5 Temmuz Monterosso Al Mare’den Vernazza’ya
Bugün Monterosso’da denize girme günü. Uygun fiyatlı (20 Euro) şezlong ve şemsiye sunan bir “beach”te konuşlanıyoruz. Floransa’da iki dondurmaya 45 Euro ödediğinden sürekli kazıklanma korkusu olan ben, bira alırken bile pazarlık yapıyorum İtalyanların şaşkın bakışları altında. Ne de olsa 40 yaşımdan sonra dondurma yemeden fiyatını sormayı öğretmişlerdi bana. Yine de pazarlık ederken fiyatları doğru okumak için yakın gözlüğü olması gerek yanınızda :)
Kumsal sefasının ardından köyler arasında yapabileceğimiz son rotaya akşamüstü başlıyoruz. Hedefimiz Vernazza’ya uygun saatte varıp oradan da trenle gideceğimiz Riomaggiore’de akşam yemeği.
Rota yine merdiven kabusu ile başlıyor. Arkamızda bıraktığımız Monterosso’yu da izlemeyi ihmal etmeden, bitmek tükenmek bilmeyen merdivenlerden tırmanarak, naranciye bahçeleri arasından tepelerde ortaçağdan beri yapılagelmiş teraslardaki bağlara doğru yol alıyoruz. Tam tükendik dediğimiz anda karşımıza bir limoncellocu çıkıyor. Az ilerideki limon bahçesinin sahibi olduğunu tahmin ediyoruz. Tabii ki İtalya’daki en güzel limoncelloyu kendisi üretiyormuş! En güzel mi bilmem ama müthiş hizmeti ödüllendirmek gerek :)
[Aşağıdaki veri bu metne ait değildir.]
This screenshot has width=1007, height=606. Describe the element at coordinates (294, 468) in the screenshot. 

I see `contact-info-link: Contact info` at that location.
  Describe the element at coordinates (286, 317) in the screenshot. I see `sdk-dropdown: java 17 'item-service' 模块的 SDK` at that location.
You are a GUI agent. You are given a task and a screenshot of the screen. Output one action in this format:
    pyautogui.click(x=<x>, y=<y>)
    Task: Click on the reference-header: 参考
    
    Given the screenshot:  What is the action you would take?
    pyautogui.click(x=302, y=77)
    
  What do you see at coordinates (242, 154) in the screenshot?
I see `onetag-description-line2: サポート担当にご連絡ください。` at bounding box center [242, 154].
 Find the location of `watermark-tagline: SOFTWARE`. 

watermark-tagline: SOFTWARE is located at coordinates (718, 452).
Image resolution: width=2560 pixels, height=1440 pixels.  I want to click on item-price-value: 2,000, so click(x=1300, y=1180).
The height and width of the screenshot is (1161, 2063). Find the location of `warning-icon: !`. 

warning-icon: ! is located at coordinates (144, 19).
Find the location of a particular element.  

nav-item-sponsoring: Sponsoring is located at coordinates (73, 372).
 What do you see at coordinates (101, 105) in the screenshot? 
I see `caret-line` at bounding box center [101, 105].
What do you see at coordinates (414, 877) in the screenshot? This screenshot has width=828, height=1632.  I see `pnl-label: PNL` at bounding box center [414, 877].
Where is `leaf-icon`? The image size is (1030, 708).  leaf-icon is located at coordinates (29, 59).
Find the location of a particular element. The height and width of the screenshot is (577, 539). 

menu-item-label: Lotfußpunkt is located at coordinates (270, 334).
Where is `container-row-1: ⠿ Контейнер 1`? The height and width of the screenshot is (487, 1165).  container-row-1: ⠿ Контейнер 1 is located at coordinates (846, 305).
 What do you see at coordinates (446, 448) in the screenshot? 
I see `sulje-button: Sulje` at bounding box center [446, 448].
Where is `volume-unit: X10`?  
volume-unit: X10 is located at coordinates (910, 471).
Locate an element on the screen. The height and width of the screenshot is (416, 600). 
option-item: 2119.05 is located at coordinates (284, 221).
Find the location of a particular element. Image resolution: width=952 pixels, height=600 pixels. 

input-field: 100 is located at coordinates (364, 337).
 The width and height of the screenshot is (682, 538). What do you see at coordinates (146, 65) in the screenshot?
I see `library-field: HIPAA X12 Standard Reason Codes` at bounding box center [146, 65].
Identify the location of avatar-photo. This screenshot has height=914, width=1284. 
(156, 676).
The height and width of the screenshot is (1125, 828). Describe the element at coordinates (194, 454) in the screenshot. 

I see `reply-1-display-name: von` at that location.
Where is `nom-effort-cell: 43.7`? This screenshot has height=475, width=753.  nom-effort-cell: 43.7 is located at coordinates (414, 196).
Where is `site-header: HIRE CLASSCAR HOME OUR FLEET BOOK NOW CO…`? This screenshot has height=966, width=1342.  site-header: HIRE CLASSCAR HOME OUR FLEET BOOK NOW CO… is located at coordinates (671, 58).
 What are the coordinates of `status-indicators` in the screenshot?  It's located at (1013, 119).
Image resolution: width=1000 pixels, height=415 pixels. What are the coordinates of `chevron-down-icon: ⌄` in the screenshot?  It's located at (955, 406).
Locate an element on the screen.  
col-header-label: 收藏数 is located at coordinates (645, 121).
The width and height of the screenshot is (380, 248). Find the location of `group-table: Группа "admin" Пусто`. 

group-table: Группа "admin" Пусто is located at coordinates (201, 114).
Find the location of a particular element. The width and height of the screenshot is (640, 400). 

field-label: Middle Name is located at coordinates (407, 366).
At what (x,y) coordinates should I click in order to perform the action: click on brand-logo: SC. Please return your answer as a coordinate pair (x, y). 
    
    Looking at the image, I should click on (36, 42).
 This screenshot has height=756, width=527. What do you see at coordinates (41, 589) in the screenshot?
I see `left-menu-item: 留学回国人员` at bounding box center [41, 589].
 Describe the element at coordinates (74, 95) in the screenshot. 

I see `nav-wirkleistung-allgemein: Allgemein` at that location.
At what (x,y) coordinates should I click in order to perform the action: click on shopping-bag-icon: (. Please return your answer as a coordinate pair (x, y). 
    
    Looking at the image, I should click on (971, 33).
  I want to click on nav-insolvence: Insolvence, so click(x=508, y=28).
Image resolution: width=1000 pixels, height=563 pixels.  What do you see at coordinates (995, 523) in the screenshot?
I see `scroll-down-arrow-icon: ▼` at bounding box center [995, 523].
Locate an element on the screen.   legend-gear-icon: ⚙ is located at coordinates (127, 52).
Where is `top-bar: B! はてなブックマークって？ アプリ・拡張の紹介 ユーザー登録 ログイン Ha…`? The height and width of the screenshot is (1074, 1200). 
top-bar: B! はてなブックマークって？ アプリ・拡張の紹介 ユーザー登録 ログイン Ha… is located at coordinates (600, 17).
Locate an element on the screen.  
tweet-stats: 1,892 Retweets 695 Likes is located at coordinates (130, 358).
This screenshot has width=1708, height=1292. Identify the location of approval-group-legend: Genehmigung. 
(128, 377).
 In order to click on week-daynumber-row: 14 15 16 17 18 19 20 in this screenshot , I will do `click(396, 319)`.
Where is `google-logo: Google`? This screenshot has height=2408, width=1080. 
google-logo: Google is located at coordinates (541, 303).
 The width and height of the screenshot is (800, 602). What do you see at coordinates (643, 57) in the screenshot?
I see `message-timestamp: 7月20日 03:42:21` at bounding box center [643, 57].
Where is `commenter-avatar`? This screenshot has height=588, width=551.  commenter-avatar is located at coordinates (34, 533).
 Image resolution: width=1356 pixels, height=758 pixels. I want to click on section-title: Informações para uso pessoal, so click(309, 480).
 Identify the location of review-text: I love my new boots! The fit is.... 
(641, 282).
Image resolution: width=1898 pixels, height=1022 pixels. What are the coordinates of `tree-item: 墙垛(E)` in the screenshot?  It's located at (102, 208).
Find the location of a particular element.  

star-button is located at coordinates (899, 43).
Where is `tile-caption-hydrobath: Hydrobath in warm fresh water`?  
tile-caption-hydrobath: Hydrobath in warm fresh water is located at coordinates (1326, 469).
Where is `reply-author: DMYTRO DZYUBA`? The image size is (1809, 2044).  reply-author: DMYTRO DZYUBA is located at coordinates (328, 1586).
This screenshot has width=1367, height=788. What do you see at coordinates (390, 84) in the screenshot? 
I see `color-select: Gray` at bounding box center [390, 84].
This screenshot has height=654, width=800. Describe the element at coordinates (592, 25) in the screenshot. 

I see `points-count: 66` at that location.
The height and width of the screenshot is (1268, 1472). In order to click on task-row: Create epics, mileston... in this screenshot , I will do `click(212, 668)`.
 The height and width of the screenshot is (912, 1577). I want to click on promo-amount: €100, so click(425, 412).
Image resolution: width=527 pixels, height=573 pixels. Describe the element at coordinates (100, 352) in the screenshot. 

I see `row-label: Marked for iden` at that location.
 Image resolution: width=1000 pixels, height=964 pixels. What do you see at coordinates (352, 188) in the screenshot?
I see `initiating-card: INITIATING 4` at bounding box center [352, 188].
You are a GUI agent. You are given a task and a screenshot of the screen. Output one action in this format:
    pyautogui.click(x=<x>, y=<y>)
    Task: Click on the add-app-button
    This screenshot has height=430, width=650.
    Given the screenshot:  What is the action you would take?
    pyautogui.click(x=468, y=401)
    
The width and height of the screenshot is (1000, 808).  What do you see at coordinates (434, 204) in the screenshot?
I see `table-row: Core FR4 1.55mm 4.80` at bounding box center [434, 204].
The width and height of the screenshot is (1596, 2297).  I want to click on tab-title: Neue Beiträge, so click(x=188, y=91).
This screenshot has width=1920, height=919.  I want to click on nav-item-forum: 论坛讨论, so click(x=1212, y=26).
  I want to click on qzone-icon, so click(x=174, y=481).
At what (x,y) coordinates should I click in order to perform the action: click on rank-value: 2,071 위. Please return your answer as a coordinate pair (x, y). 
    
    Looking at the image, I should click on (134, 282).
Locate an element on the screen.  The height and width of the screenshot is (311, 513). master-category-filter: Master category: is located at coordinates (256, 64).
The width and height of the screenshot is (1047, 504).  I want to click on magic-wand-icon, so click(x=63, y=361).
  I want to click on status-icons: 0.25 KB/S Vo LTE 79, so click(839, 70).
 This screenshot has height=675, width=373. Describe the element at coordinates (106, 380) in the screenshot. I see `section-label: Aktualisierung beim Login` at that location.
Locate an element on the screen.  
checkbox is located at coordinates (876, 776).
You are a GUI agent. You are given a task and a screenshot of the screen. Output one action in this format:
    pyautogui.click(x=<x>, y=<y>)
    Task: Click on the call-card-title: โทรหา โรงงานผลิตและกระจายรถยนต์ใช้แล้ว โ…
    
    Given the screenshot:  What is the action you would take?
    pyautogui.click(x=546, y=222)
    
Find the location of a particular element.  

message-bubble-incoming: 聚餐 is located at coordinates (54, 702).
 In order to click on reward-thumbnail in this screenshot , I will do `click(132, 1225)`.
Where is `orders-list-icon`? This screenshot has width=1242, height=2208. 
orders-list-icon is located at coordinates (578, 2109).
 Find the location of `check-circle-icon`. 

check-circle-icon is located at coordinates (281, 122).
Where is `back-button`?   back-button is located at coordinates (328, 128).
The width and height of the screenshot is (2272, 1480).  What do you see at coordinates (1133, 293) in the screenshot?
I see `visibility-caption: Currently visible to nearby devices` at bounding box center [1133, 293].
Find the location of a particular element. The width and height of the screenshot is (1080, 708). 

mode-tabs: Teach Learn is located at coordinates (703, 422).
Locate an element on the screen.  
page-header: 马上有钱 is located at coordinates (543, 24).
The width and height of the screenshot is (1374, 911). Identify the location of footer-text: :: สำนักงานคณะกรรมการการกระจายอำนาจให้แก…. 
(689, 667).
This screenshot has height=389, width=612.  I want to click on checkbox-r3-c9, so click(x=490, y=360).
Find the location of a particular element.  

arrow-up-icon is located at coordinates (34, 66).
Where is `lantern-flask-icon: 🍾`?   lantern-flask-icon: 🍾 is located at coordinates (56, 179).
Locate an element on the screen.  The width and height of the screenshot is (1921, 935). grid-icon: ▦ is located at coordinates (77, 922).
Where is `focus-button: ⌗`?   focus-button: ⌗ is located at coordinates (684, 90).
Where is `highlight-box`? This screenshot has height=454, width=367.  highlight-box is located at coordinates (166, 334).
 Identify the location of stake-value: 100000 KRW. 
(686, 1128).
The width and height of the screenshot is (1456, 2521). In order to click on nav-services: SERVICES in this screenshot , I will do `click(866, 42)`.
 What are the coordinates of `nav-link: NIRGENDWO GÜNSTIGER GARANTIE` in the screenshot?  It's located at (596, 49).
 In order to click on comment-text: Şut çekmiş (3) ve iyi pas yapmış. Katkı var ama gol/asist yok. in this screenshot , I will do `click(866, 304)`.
Farkında olmadan en keyifli rotayı son güne bırakmışız. Yol üstü pek çok şelalecik eşlik ediyor. Köyler arasında rastladığımız en sulak bölge burası. Bazı kısımlar o kadar dar ki, kazara karşı tarafdan gelen yürüyüşçülere yol vermeniz gerekiyor. Anlaşılan yanlışlık eseri yola şıpıdık terlikle çıkmış bir hanımfendinin suratındaki ifadeyi izlemek ayrıca eğlenceli. Üç gün boyunca yaptığımız üç rotada birisi kazara düşürüldüğü anlaşılan bir pet şişe dışında tek çöpe denk gelmiyoruz.
Bir saat 40 dakikalık rotada toplam 270 metrelik bir çıkışımız oluyor. Vernazza’ya kuzey taraftan yaklaşmak ayrıca güzel. Tüm büyüsü ile Vernazza ayaklarınızın altına seriliyor sanki. Ortaçağ günlerini yaşayan dar sokaklardan köye merkezine iniyoruz. Treni yakalamamıza az var. Ama sürpriz! Tren iptal. Riomaggiore gecesi ile beraber.
Bu nedenle cıvıl cıvıl köy merkezindeki bir lokantada bölgesel Vulnetia Cooperativa’nın ürettiği 5 Terre Vendemmia şarabını tatma şansımız oluyor. Sanki bizdeki Bornova Misketi ile akraba. Burnumuza Ege kokusu geliyor.
Yemekten sonra tekrar kuzeydeki yamaca çıkıp müthiş akşam mazarasını seyretmek ve fotoğraflamak da bir o kadar keyifli. Sonuçta Cinque Terre de Bled ile beraber fotoğrafçılığın Kabe’lerinden birisi.